Menyaksikan konflik-konflik yang meruap di dalam novel ini, kita akan teringat  kepedihan intelektual  Copernicus, pada Galileo, juga Luther. Perseturuan  antara agama dan ilmu pengetahuan yang sukar dipadamkan.

The Name of The Rose adalah novel pertama dari Umberto Eco, yang terbit pada 1980 dengan judul Il nome della rose, dialihbahasakan dari versi bahasa Inggris terjemahan William Weaver. Di Italia sendiri, novel ini mampu menembus bestseller dan pada 1988 sudah masuk cetakan yang ke-23. Menurut Eco novel ini berangkat dari sebuah memoar Adso Of Melk—bagian dari manuskrip dari abad pertengahan yang ia dapatkan dari seoarang wakil Abbas (Kepala Biara)  di perancis.  Seperti di naskah tersebut, novel ini juga dibagi menjadi tujuh hari, masing-masing hari dibagi berdasarkan jam ibadat harian: Matina, Lauda, Prima, Tersiat, Sexta, Nona, Vespers, dan Komplina.
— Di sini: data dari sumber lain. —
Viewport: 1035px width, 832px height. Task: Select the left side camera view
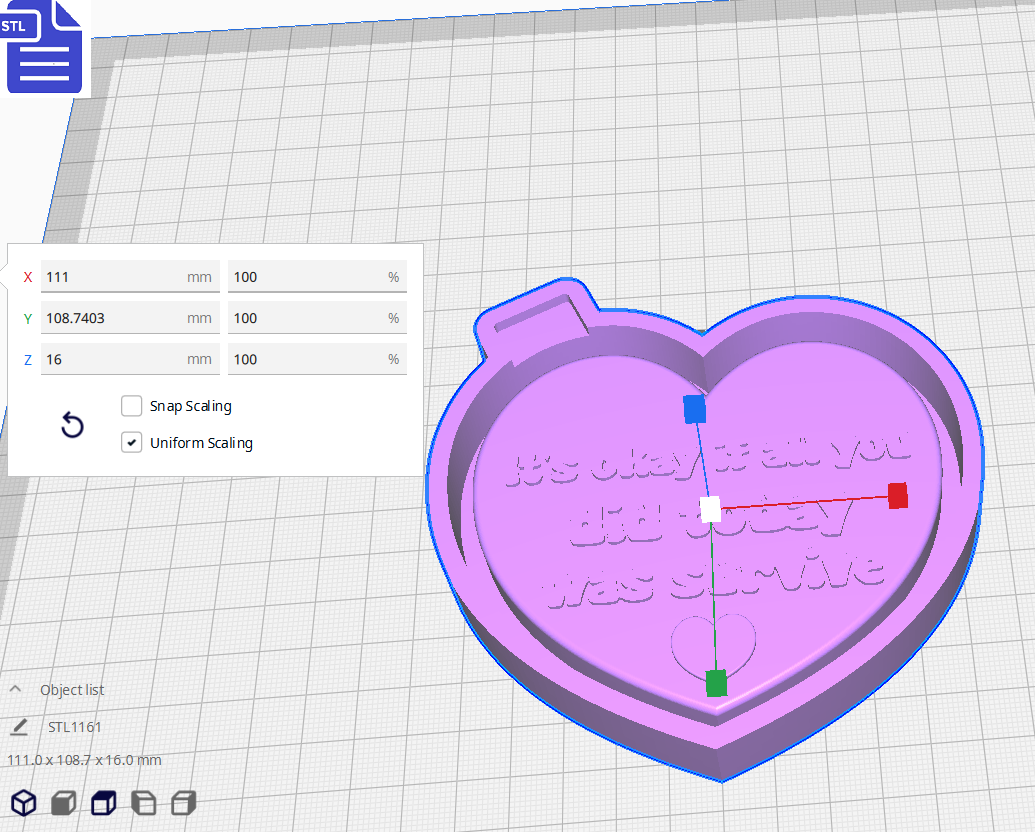point(143,803)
Dalam catatan terakhir yang terlampir di novel ini, Eco menerangkan, demi mempertahankan suasana abad pertengahan, dia tetap mempertahankan istilah, dialog, logat dalam bahasa latin. Itu juga yang berusaha dipertahankan ketika William Weaver mengalihbahasakannya dalam Bahasa Inggris (juga ke Bahasa Indonesia pada akhirnya), tentu dengan mengupayakan catatan kaki sebagai keterangan untuk memudahkan pemahaman teks.
***

*Arif  Fitra Kurniawan.  Bergiat di  komunitas Lacikata  dan  Kelab Buku Semarang.